Your Next Assignment

  1. Get familiar with Jupyter
  2. Get familiar with the various notebooks. Understand how they work.
  3. Work only with the synthetic trace
  4. See if you can display a graph of the variation of the MSE as a function of the number of iterations (epochs)
  5. Modify the RNN_LRU_Version0 notebook and see if you can add the following feature:
  • compute the mean squared error (MSE) on the test Xs and test ys. Make the notebook display this error at the end of the training.
  • make the training stop when the MSE is small enough.
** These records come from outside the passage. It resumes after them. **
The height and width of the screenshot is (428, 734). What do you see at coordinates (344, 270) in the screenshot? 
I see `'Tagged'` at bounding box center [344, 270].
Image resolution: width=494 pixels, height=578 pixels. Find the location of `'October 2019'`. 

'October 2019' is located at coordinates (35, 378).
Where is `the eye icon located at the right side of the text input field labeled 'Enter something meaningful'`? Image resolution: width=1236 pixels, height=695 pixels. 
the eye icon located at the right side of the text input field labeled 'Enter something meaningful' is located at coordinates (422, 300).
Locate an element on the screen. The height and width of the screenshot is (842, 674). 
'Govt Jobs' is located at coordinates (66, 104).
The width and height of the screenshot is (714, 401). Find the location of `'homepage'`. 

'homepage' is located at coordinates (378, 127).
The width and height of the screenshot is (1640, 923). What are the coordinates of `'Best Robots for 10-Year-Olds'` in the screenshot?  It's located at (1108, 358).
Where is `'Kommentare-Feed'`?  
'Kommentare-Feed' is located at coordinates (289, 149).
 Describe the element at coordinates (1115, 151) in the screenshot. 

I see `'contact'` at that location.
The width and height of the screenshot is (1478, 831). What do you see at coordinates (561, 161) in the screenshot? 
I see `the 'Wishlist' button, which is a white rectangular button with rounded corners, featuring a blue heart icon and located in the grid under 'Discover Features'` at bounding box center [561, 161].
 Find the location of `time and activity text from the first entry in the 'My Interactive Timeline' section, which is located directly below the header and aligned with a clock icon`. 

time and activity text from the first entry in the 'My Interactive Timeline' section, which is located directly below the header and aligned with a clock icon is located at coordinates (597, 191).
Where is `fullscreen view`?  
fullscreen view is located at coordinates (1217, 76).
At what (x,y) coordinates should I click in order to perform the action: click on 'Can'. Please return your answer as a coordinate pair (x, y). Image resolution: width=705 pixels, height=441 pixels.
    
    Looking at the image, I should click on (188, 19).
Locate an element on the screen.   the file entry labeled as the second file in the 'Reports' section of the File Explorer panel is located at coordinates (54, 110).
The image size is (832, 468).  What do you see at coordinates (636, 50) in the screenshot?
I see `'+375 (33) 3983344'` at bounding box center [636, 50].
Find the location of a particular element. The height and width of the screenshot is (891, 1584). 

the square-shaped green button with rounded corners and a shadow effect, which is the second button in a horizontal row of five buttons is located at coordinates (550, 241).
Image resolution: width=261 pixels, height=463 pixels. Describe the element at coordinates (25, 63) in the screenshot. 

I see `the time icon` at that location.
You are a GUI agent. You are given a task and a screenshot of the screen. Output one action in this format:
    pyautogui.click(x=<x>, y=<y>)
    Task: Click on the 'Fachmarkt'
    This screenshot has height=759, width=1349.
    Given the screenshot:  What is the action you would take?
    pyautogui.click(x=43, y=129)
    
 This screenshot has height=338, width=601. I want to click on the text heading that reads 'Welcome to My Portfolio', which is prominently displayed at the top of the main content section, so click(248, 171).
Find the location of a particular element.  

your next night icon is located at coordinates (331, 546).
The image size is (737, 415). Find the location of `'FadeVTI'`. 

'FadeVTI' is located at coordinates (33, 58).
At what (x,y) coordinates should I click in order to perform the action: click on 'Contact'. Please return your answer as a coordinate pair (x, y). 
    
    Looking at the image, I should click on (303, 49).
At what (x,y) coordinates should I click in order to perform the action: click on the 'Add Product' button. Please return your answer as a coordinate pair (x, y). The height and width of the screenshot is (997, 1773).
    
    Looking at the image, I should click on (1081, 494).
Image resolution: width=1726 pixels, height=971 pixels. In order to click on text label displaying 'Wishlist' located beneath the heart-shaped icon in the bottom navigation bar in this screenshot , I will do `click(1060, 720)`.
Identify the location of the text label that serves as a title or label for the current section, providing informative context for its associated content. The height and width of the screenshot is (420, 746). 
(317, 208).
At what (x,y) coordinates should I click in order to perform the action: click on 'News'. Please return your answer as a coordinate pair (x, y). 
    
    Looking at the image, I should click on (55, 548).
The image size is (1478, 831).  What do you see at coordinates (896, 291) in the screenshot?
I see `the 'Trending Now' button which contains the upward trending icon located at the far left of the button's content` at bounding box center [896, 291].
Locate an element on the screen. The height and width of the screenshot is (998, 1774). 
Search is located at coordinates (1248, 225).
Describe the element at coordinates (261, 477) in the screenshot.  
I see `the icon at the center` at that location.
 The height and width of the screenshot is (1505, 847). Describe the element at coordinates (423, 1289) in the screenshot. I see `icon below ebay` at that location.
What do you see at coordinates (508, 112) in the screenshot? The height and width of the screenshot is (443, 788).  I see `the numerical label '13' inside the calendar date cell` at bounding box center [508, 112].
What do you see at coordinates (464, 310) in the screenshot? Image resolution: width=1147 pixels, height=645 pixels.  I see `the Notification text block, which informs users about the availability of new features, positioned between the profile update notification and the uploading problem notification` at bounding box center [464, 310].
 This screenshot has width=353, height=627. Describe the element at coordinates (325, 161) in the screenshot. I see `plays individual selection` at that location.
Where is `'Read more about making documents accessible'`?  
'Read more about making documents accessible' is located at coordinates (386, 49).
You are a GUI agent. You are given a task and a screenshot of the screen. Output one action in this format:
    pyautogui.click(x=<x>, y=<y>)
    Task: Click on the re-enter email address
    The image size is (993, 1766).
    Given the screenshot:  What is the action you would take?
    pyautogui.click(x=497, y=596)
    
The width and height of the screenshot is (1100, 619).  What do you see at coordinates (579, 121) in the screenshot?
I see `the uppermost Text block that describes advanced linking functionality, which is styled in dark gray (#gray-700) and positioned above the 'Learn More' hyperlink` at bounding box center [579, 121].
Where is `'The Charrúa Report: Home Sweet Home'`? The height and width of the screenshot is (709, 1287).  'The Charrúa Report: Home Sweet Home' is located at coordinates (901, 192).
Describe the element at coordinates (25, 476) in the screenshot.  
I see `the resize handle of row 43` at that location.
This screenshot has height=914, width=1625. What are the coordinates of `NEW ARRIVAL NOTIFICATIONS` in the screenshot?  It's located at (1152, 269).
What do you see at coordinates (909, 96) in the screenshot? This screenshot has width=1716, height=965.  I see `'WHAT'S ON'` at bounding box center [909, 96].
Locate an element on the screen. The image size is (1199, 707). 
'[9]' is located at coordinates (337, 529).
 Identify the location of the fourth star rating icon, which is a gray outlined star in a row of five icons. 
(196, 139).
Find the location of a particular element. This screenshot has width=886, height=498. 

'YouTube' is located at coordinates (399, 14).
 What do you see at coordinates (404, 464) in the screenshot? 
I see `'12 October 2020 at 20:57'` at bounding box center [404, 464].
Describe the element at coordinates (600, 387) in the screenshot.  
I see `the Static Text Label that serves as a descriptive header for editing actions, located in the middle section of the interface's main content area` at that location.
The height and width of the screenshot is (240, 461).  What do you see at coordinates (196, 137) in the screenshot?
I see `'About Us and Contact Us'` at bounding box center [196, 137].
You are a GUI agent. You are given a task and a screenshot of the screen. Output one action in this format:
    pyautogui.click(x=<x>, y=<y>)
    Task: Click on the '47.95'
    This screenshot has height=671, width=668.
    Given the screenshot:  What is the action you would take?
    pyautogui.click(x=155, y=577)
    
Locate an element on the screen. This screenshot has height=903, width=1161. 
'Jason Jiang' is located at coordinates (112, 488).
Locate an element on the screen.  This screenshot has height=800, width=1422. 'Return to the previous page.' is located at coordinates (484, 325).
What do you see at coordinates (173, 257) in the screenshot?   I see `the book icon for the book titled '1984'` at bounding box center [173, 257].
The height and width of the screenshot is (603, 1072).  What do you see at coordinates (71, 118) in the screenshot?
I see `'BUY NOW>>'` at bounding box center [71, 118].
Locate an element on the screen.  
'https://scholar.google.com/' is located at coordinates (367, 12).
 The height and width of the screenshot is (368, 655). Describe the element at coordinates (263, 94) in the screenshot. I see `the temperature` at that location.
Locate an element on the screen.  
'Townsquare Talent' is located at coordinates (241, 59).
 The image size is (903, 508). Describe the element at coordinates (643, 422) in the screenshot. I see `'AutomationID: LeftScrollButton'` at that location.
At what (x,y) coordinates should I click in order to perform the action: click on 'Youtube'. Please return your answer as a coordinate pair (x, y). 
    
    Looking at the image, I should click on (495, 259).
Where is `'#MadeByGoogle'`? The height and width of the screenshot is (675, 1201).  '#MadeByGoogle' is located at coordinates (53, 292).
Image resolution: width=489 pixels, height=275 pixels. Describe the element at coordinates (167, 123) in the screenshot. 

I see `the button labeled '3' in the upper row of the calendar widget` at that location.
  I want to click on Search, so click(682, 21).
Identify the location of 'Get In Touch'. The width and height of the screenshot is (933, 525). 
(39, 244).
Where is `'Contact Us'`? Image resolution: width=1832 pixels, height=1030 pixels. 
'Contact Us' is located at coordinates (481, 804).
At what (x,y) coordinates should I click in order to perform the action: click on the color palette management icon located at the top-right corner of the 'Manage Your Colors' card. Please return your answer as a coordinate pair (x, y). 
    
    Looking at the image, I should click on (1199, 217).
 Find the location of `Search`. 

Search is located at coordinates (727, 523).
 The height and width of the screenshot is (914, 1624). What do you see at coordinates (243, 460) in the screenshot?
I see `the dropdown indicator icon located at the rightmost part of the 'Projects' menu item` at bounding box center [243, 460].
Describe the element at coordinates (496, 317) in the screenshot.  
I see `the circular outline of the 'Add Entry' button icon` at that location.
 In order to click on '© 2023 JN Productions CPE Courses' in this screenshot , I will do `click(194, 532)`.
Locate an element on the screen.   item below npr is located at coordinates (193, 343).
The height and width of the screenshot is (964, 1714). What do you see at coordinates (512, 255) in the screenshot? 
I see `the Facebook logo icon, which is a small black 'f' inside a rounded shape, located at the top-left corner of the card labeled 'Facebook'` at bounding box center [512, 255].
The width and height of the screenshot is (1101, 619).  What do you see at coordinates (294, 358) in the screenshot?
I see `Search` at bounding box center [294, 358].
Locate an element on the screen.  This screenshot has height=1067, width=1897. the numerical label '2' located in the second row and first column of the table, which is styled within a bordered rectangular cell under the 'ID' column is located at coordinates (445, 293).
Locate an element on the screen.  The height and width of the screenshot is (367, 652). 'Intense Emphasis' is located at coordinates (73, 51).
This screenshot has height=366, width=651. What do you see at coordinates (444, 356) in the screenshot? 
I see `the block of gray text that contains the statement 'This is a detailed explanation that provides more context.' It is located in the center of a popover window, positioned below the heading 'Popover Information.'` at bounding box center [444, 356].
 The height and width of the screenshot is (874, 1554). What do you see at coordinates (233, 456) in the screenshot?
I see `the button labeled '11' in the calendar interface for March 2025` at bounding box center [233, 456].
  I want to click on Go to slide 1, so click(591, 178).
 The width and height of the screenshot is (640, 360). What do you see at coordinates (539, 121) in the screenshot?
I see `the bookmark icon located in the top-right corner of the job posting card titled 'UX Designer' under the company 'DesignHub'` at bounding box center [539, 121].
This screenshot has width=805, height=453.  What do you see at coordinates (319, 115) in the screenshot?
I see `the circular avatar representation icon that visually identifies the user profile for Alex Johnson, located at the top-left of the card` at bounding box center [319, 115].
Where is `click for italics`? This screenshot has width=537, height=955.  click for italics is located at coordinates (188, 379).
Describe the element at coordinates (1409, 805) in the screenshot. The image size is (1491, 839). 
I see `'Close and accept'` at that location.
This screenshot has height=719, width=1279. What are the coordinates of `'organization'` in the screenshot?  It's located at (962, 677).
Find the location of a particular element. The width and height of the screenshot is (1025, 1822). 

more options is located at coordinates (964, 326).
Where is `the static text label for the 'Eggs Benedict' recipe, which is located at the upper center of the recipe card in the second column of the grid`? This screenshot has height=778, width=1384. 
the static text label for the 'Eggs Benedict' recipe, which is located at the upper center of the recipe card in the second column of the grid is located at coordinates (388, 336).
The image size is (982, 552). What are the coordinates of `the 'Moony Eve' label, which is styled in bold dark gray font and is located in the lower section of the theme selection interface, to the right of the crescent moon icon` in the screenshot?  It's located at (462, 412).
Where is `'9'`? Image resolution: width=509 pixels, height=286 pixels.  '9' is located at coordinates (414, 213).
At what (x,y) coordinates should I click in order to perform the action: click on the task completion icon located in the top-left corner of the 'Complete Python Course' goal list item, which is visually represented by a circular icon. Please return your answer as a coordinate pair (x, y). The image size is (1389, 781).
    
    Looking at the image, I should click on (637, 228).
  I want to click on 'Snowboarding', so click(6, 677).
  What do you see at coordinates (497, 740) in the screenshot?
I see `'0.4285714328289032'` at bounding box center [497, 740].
My last run generated the following MSE:

0 	MSE: 33.2641
10 	MSE: 25.0851
20 	MSE: 24.6219
30 	MSE: 24.2719
40 	MSE: 23.8548
50 	MSE: 23.311
60 	MSE: 22.7926
70 	MSE: 21.9363
80 	MSE: 21.663
90 	MSE: 20.9894
410 	MSE: 15.602
420 	MSE: 15.3204
430 	MSE: 15.2616
440 	MSE: 15.2208
450 	MSE: 15.7338
460 	MSE: 14.8918
470 	MSE: 15.327
1790 	MSE: 9.26779
1800 	MSE: 9.52875
1810 	MSE: 10.874
1820 	MSE: 9.70107
1830 	MSE: 9.25777
1840 	MSE: 9.24003
1850 	MSE: 8.95483
1860 	MSE: 8.96428
1870 	MSE: 9.90411
1880 	MSE: 9.33163
1890 	MSE: 9.07125
1900 	MSE: 8.59247
1910 	MSE: 8.53587
1920 	MSE: 8.70391
1930 	MSE: 9.61677
1940 	MSE: 25.4168
1950 	MSE: 24.3741
1960 	MSE: 24.1473
1970 	MSE: 24.0163
1980 	MSE: 23.8677
1990 	MSE: 23.7032
2000 	MSE: 23.5327
2010 	MSE: 23.3777
2020 	MSE: 23.1864
2030 	MSE: 22.9951
2040 	MSE: 22.1811
2050 	MSE: 21.2071
2060 	MSE: 20.6537
2070 	MSE: 20.2385
2080 	MSE: 19.2021
2090 	MSE: 18.5007
2100 	MSE: 17.5835
2110 	MSE: 17.2268
2120 	MSE: 16.858
2130 	MSE: 16.4983
2140 	MSE: 15.9282
2150 	MSE: 15.6081
2160 	MSE: 15.4832
2170 	MSE: 15.25
2180 	MSE: 14.9947
2190 	MSE: 14.8679
2200 	MSE: 14.1347
2210 	MSE: 13.4009
2220 	MSE: 12.655
2230 	MSE: 12.1597
2240 	MSE: 11.8985
2250 	MSE: 11.9872
2260 	MSE: 11.7702
2270 	MSE: 11.5086
6310 	MSE: 3.84869
6320 	MSE: 3.84042
6330 	MSE: 3.83337
6340 	MSE: 3.92093
6350 	MSE: 3.86177
6360 	MSE: 6.24231
6370 	MSE: 4.82714
6380 	MSE: 4.78008
6390 	MSE: 4.76264
6400 	MSE: 5.0721
6410 	MSE: 4.95971
6420 	MSE: 3.93358
6430 	MSE: 3.79946
6440 	MSE: 3.77603
6450 	MSE: 3.77525
6460 	MSE: 3.7576
7550 	MSE: 12.9113
7560 	MSE: 12.9065
7570 	MSE: 11.7822
7580 	MSE: 10.4574
7590 	MSE: 12.3207
7600 	MSE: 58.0444
7610 	MSE: 63.6633
7620 	MSE: 83.635
7630 	MSE: nan
7640 	MSE: nan
7650 	MSE: nan
7660 	MSE: nan

Note: NaN is a special symbol meaning Not-A-Number generated when a number is the result of an invalid operation, such as taking the log of a negative number. Once NaN is introduced somewhere in a computation, the result of the whole computation becomes NaN.